SIRs to avoid ‘race to the bottom’
Helena Charlton, who leads the CfD auction at DESNZ, told the event that the SIRs in the auction aim to address criticisms that price-only considerations can cause a “race to the bottom and make it hard to secure a sustainable supply chain”.
These will support supply chains “across Europe” rather than just in the UK; the scale of UK ambitions means neighbouring countries and their capabilities will be required.
“As many of you will know, we’re not allowed to promote local content through the CfD, that’s against our international trading rules and the rules of trading with the European Union, and it’s in our interest to have a sustainable supply chain across the European region.
“Therefore in our consultation, we’ve looked at those rewards for investment being across the North Sea energy cooperation region in deprived areas. We think it will be beneficial to having a resilient supply chain.”
Future of the CfD
Mr Brabben of RWE, also criticised a lack of long-term clarity on the CfD going forward as developers are “auctioning in the dark”.
He pointed out that the full parameters of the next round, AR6 this year, are not yet known – never mind AR7, AR8 or AR9.

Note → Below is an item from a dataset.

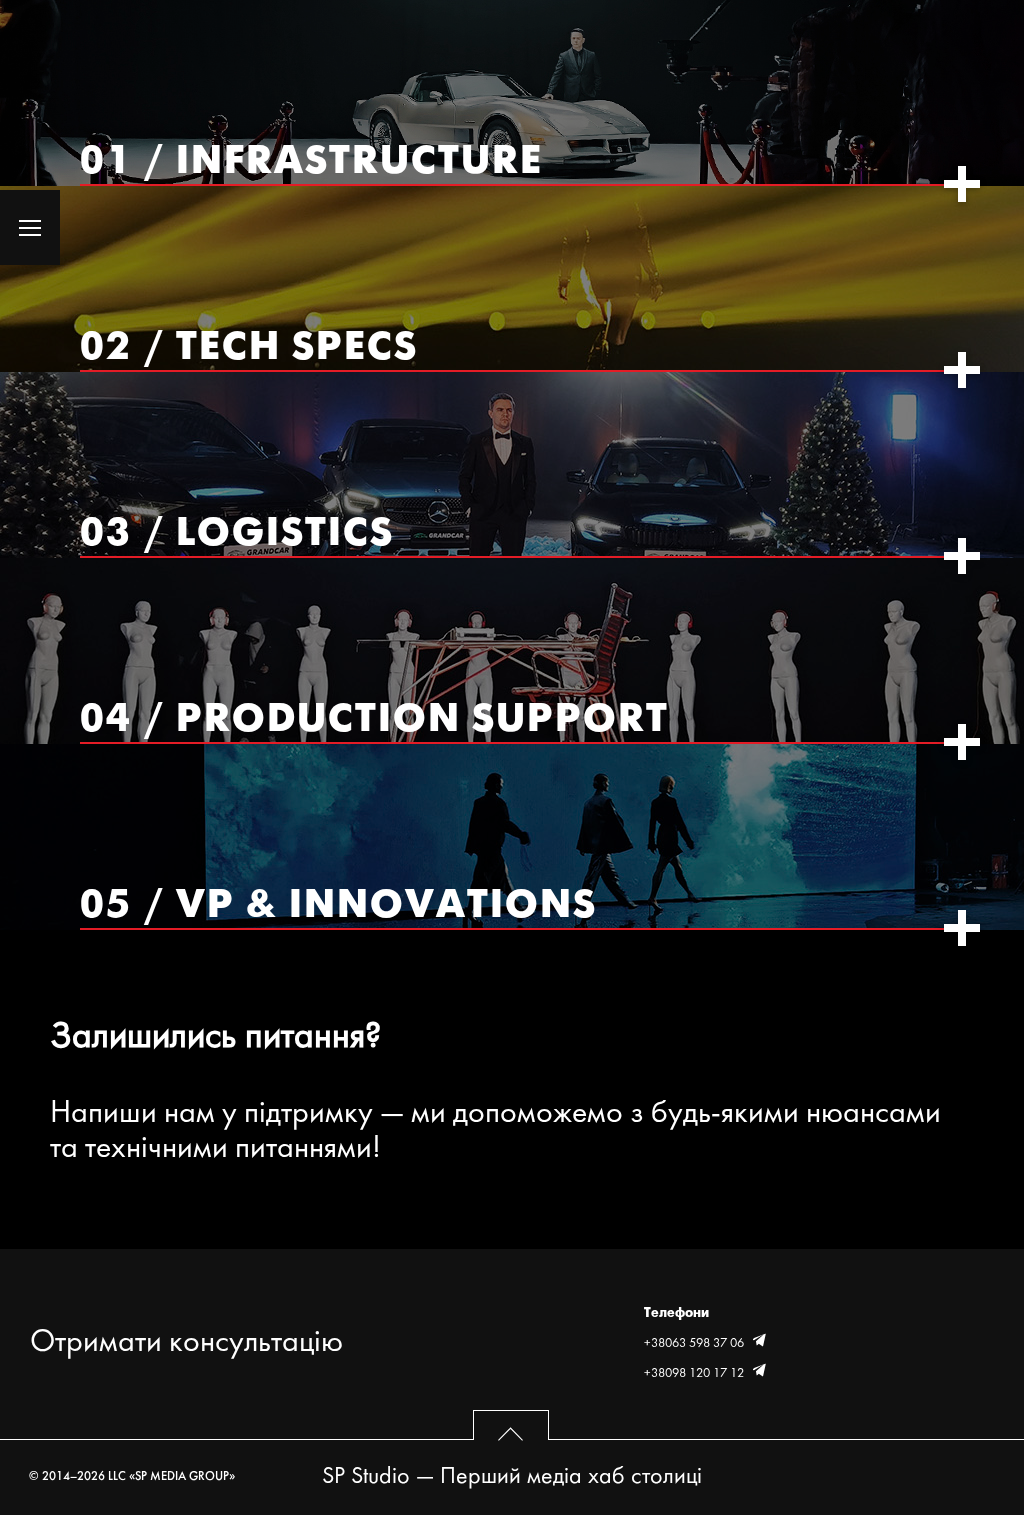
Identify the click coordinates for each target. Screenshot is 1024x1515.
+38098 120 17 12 (695, 1374)
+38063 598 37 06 (695, 1344)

“The UK is a bit of an outlier in that regard of not having a long-term schedule – certainly from RWE’s point of view and the markets we work in.
“We think it would be for the benefit of the sector to have a long-term auction schedule for the CfD that outlines how much could be procured each round, what the maximum prices might be for each round, and what the ambitions are for each round.
“Really aligned, hopefully, to our 2030 ambitions and/ or carbon budgets to make it more aligned, which sets out a pathway for the sector to 2030 – I would say to 2035 and beyond.
“We know that offshore wind is in the consumer interest, so setting out a pathway to get us to maximising that build, we think, would be very very helpful.”
Earlier in the session DESNZ set out some detail on the future direction of the CfD round in broad terms.
- Ms Charlton said AR6 – this year – will focus on investibility and securing investor confidence in the wake of 2023’s dismal AR5 which secured no offshore wind bids.
- AR7 with the Sustainable Industry Awards (SIRs) “will be about the wider integrated system benefits that we need to be thinking of, so facilitating co-location of flexibility services such as battery storage or hydrogen electrolysers on the CfD sites”.
- This round will also include consulting on expanding the eligibility of the scheme for projects seeking to “repower” older, used sites, and supporting projects which coordinate their offshore infrastructure to reduce the onshore impact on local communities.
- AR8+ “moves us into the Review of Electricity Market Arrangements (REMA) type horizon,” said Ms Charlton, referring to the government’s major overhaul of the British electricity market.
As far as CfDs go, that’s more likely to impact AR9 than AR8, she added.
Some key challenges DESNZ is looking at include the “highly correlated nature of renewables” which will push prices very low in windy periods, and how to ensure CfD generators “behave in ways that are best for the overall system”.